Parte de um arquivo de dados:
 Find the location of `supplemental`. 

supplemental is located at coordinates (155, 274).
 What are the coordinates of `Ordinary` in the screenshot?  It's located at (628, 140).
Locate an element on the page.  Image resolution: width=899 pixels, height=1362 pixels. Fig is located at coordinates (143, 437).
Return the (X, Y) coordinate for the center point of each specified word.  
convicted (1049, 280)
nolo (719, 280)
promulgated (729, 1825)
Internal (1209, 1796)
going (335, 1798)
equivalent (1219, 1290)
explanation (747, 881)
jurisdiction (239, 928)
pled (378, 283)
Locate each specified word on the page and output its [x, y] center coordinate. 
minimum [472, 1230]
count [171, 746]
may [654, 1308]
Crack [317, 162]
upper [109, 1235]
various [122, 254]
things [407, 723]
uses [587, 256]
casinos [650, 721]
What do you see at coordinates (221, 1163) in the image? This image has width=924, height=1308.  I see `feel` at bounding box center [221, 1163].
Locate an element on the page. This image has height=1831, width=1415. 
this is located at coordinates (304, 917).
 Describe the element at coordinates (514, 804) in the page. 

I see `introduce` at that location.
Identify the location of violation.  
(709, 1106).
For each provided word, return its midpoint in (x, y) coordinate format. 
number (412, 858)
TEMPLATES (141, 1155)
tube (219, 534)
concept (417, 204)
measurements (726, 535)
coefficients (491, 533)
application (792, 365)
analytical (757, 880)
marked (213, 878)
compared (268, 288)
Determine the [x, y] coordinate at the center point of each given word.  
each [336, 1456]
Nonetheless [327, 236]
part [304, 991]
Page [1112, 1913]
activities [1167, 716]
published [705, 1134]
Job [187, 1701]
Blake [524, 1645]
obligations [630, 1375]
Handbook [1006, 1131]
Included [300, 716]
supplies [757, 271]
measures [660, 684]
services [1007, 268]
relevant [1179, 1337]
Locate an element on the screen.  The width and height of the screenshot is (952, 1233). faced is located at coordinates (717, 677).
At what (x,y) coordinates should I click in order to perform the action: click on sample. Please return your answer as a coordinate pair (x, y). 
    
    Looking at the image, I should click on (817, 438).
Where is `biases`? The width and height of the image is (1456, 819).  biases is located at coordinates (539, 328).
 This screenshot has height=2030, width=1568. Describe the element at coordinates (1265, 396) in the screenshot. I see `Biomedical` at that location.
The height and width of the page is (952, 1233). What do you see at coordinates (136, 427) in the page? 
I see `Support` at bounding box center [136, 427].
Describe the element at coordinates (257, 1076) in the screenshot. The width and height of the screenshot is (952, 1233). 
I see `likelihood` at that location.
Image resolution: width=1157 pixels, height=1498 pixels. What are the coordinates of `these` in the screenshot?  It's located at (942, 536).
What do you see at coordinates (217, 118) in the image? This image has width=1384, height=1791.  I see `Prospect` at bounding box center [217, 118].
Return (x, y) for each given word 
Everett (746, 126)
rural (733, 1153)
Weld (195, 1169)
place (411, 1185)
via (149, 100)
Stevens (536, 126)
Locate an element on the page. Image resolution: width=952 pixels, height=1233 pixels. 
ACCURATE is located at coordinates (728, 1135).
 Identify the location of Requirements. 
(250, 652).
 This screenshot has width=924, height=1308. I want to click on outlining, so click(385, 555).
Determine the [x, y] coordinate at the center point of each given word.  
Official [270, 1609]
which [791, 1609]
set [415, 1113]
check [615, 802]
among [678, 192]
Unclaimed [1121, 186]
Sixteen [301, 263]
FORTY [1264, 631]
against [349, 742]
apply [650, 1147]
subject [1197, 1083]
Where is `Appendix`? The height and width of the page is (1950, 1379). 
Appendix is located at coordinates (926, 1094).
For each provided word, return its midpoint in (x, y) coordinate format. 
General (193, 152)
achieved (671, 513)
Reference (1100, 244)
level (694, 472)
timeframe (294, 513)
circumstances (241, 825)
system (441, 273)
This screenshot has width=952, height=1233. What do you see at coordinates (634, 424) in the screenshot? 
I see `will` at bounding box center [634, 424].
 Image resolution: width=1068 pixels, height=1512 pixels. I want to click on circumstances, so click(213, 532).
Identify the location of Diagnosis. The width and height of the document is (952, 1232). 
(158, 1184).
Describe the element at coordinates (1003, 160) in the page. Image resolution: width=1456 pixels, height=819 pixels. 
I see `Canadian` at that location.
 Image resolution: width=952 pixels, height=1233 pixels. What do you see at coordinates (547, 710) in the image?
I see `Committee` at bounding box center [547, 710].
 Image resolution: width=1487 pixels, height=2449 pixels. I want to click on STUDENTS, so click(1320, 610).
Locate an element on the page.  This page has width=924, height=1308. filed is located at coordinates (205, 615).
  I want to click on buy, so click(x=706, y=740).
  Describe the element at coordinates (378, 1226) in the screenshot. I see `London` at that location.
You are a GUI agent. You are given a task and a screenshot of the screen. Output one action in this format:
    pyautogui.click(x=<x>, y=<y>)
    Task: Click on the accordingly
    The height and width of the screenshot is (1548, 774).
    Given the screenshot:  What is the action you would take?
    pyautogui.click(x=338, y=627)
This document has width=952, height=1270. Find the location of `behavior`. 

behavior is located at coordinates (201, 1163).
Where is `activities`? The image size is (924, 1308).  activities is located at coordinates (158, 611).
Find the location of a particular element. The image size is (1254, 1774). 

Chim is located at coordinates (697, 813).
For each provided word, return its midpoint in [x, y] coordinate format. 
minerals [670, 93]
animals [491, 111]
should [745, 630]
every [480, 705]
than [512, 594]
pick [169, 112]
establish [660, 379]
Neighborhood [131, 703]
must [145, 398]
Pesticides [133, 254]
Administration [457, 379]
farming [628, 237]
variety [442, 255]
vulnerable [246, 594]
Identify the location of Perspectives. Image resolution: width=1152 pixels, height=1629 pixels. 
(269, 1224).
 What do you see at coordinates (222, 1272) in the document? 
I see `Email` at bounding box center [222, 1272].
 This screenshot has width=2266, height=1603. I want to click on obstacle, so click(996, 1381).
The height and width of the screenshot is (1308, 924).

# O exercício
Disponha em lista numerada, sem as linhas em branco, as linhas dos registros que vão da que contém "Handbook [1006, 1131]" até a que contém "Stevens (536, 126)", ambas incluídas.

# Solução
1. Handbook [1006, 1131]
2. Included [300, 716]
3. supplies [757, 271]
4. measures [660, 684]
5. services [1007, 268]
6. relevant [1179, 1337]
7. Locate an element on the screen.  The width and height of the screenshot is (952, 1233). faced is located at coordinates (717, 677).
8. At what (x,y) coordinates should I click in order to perform the action: click on sample. Please return your answer as a coordinate pair (x, y). 
9.     Looking at the image, I should click on (817, 438).
10. Where is `biases`? The width and height of the image is (1456, 819).  biases is located at coordinates (539, 328).
11.  This screenshot has height=2030, width=1568. Describe the element at coordinates (1265, 396) in the screenshot. I see `Biomedical` at that location.
12. The height and width of the page is (952, 1233). What do you see at coordinates (136, 427) in the page? 
13. I see `Support` at bounding box center [136, 427].
14. Describe the element at coordinates (257, 1076) in the screenshot. The width and height of the screenshot is (952, 1233). 
15. I see `likelihood` at that location.
16. Image resolution: width=1157 pixels, height=1498 pixels. What are the coordinates of `these` in the screenshot?  It's located at (942, 536).
17. What do you see at coordinates (217, 118) in the image? This image has width=1384, height=1791.  I see `Prospect` at bounding box center [217, 118].
18. Return (x, y) for each given word 
19. Everett (746, 126)
20. rural (733, 1153)
21. Weld (195, 1169)
22. place (411, 1185)
23. via (149, 100)
24. Stevens (536, 126)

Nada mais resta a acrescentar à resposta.